Product Marty Cagan

Lessons from Apple

I have to admit to a strong bias up front: I love Apple. I think they’re responsible for some of the best technology products our industry has produced in the past 25 years, and I have been a fan of the company since the Lisa (which I consider a prototype for the Mac). I view Steve Jobs as one of the best product managers of all time.

Recently the Apple iPhone made its debut, and once again they have redefined the industry. But when I talk to people about that product, and Apple in general, I’m struck by how many different opinions there are as to what accounts for their success.

I strongly disagree with those that attribute their success to marketing prowess (although I think they’re quite good at marketing).

To explain, I thought I’d talk about the iPhone. Not so much about the specifics of it, but why I think Apple is able to consistently redefine major consumer markets – whether it’s personal computers, digital music players, or cell phones.

There is a great deal to learn from Apple, but to me there are four higher-order lessons:

1. The Hardware Serves the Software

Unlike virtually every other hardware company, Apple understands that the role of the hardware is to serve the software, and not the other way around. The software needs to know what the user wants the phone to do, so hardware technologies like multi-touch displays, and accelerometer and proximity sensors are invented to enable this. Every technology is there for a purpose. That said, while the hardware and software technology are truly impressive, Apple understands that once you get beyond the early adopters, that’s not what people care about. Which leads to the next point…

2. The Software Serves the User Experience

Almost every consumer company out there today gives lip service to the user experience, but Apple means it. Usability, interaction design, visual design, industrial design, are all front and center in the the priorities and it shows. It may have taken two a half years to come up with the iPhone, but the team knew that it was all about the user experience, and they knew they had to move mountains to make the experience great. In addition, they have the talent and persistence at all levels of the company to make this happen. Contrast this with the now famous example of Microsoft’s effort to make even a very minor and long overdue user experience improvement in Vista. However, as fundamental as the user experience is, Apple understands that…

3. The User Experience Serves the Emotion

If Apple has a secret sauce as a technology company, I believe it’s this: They understand better than anyone else the role that emotion plays in getting consumers to crave, buy, and love a product. They know how to create products that speak to these emotions in consumers. People are craving the iPhone. $500 for a phone? No problem at all, because consumers aren’t comparing the iPhone to a Razr or a Treo; it’s in an entirely different league. Take a look around an airport lounge; people treat their PC like a rental car, but they flaunt their MacBook like it’s their dream car. And, if you’re brave enough, just try to take a teen’s iPod away from him.

4. The Product Serves a Real Need

Apple products are rarely first to market, but they always speak to a real, unmet need. There are well over a hundred different cell phones available, but it’s hard to find people that actually love their phone. They get frustrated dealing with voice mail systems that haven’t improved in decades, incompatible address books, unusable web browsers, and e-mail hacks. Apple comes along with a product that speaks directly to these unmet needs. The same thing happened with digital music players.

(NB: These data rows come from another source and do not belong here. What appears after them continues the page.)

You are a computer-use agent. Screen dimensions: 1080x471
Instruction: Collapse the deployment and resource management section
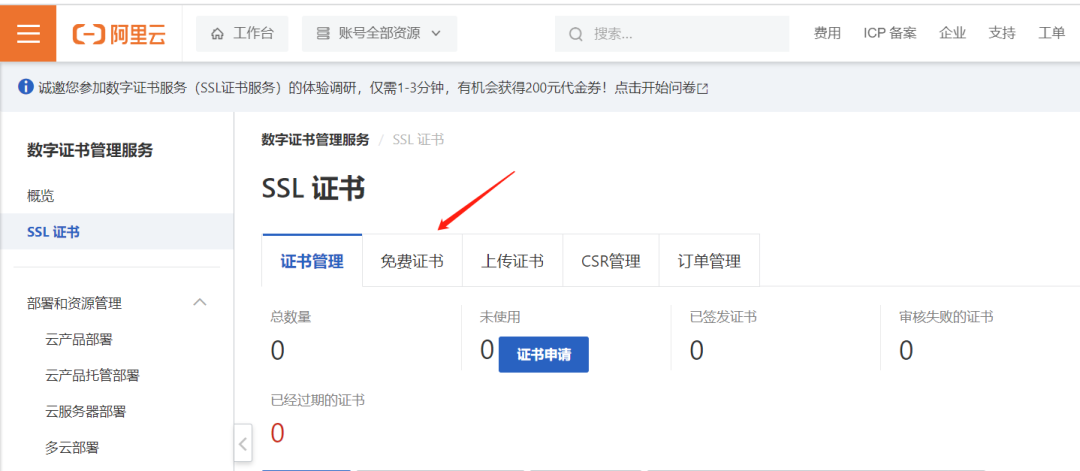click(200, 303)
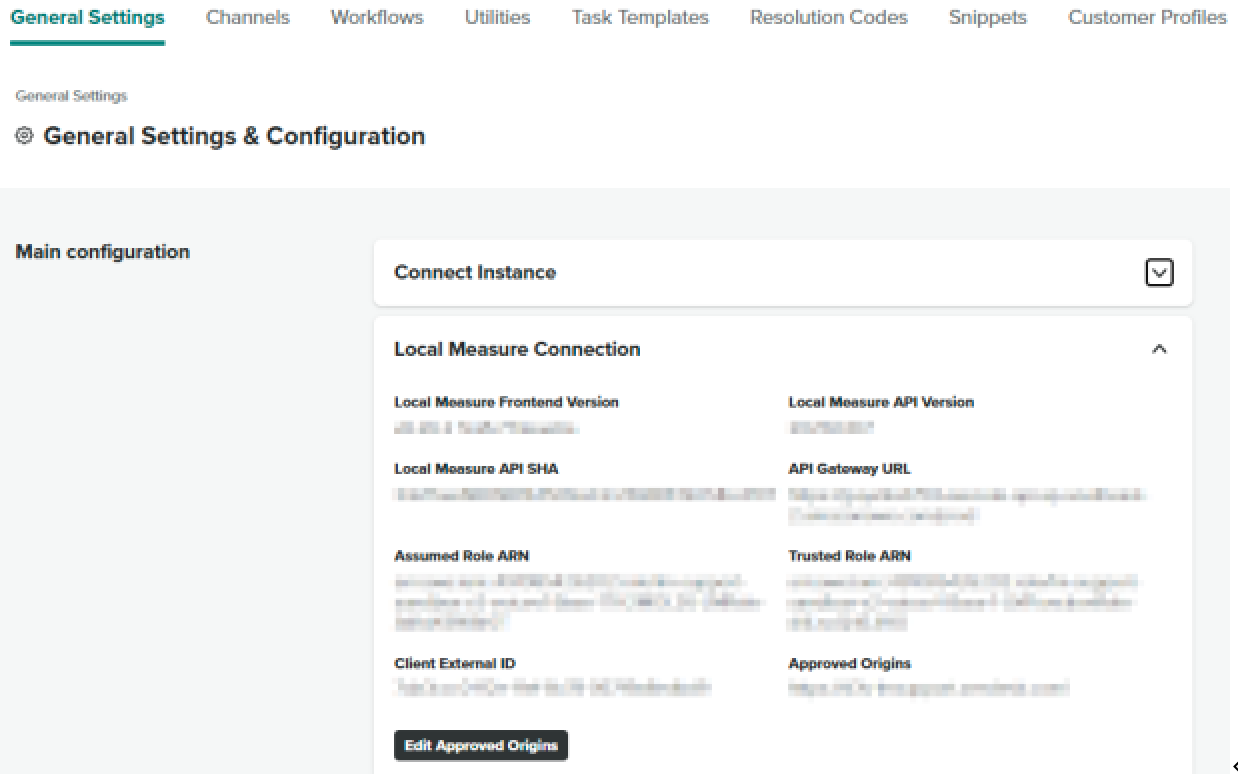This screenshot has width=1238, height=774.
Task: Click the blurred Approved Origins URL value
Action: coord(928,688)
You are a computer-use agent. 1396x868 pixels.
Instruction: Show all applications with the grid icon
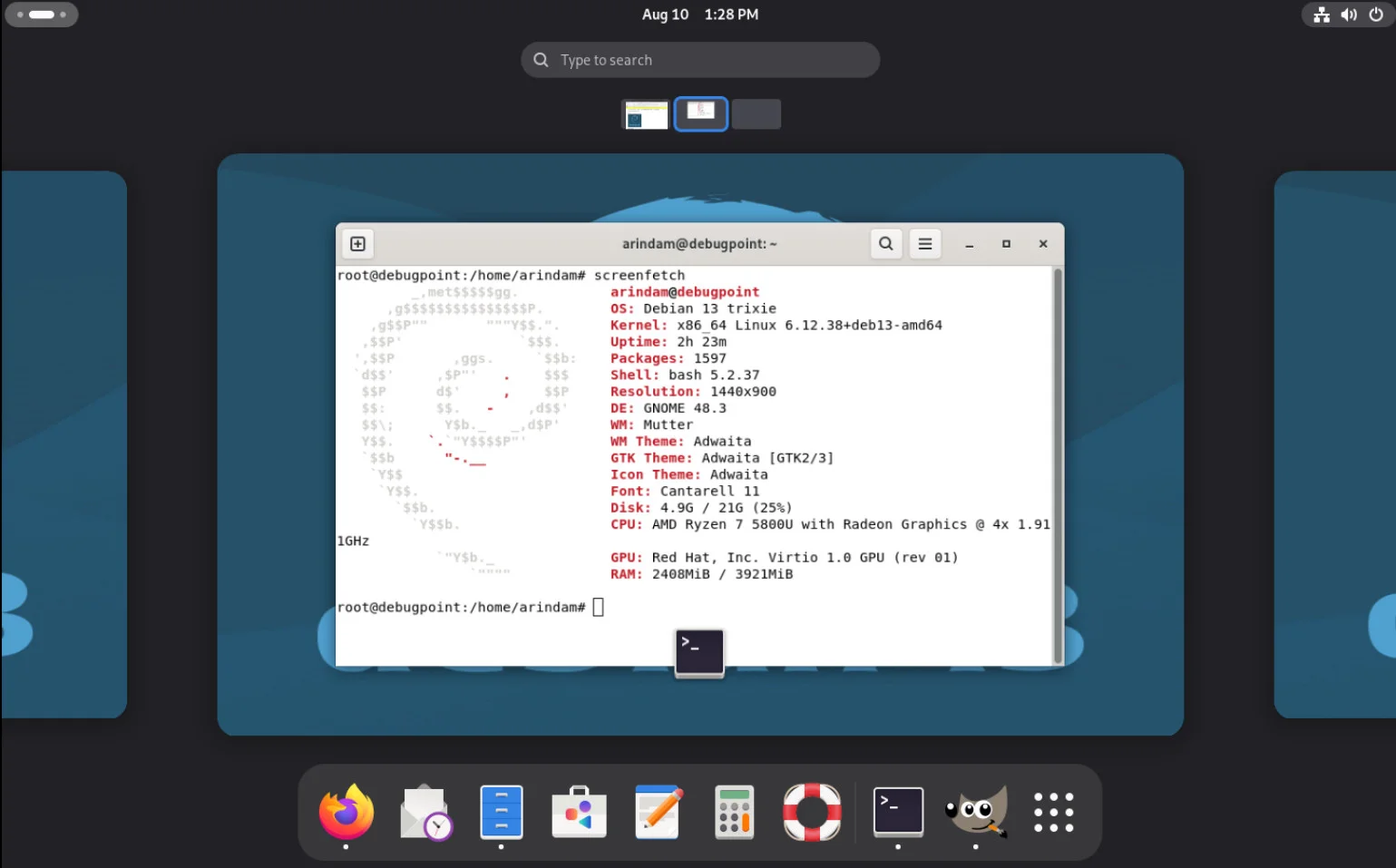click(1052, 812)
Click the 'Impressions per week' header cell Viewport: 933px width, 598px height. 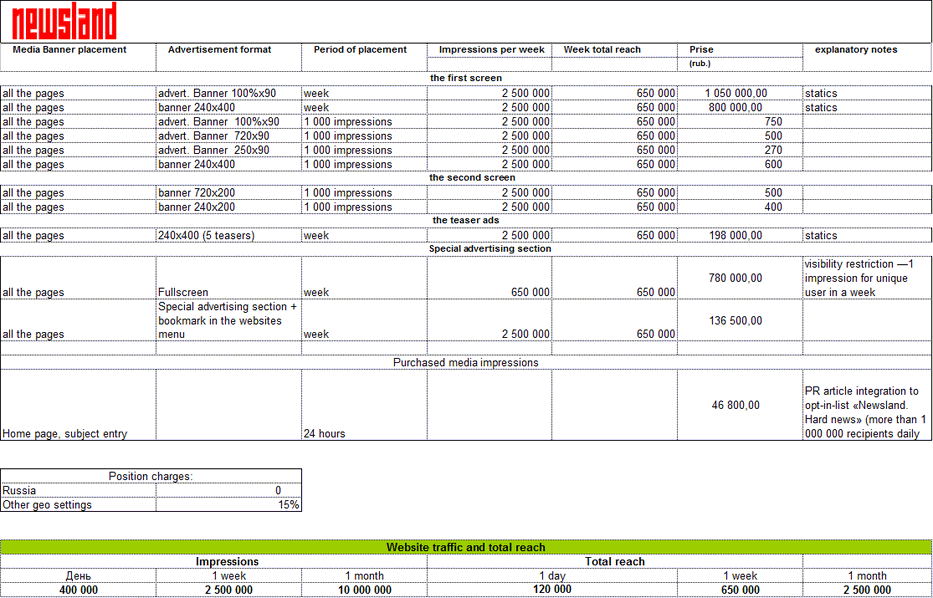pos(491,50)
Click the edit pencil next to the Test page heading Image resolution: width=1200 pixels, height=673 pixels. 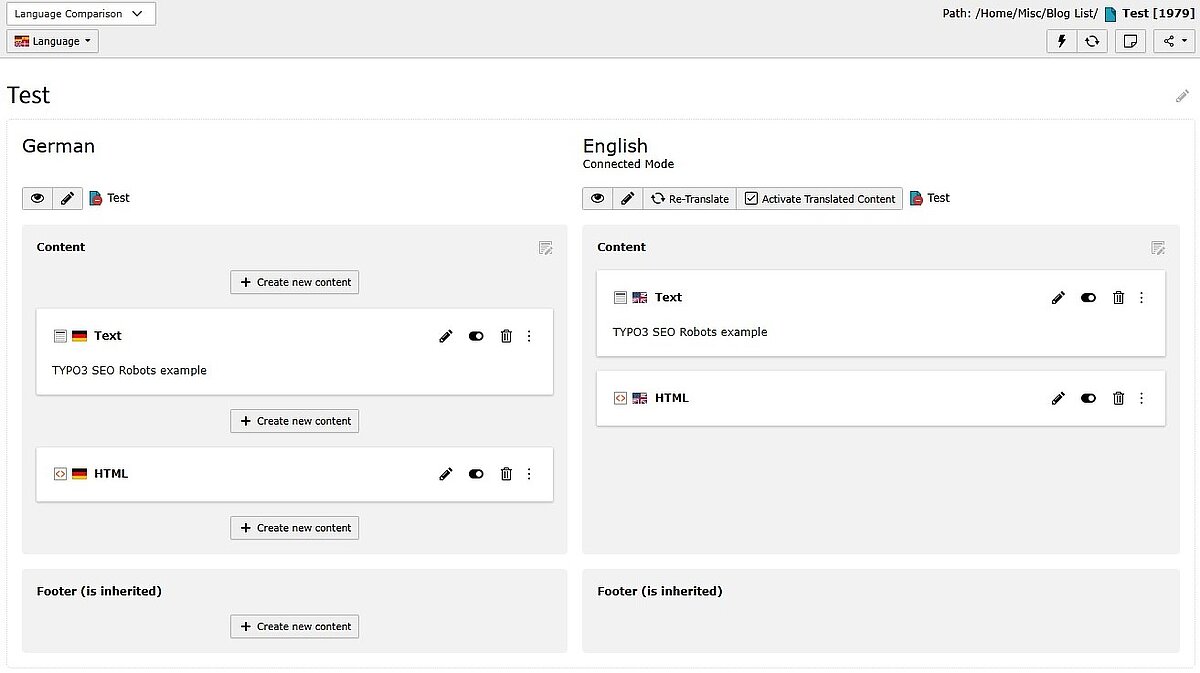[1182, 95]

It’s amazing to me how few companies get these points. Even the many companies that are just trying to copy, only think to copy the functionality, and don’t copy what’s really important.

Not to pick on Microsoft, but their recently released Zune product is just too big of a target to pass up. But even if they had done a better job copying the user experience and design, it would have still been dead on arrival. That’s because while Microsoft was busy trying to copy the iPod, Apple was busy reinventing the iPod. As good as the iPod is, the iPhone’s music and video capabilities make it look like ancient history, and frankly make the Zune just look plain silly.

But don’t think this point is just about Apple and Microsoft. I find many of the same parallels with TiVo and their competitors. I would argue that the TiVo team personifies these same virtues, and similarly, while their competitors scramble to copy the functionality, they are missing the attributes that make TiVo the product success that it is.

Whether the iPhone turns out to have the industry impact I’m anticipating still remains to be seen, but in any case, I admire what Apple has created, and the courage and talents of their company to consistently produce the types of products that attracted me to this industry in the first place.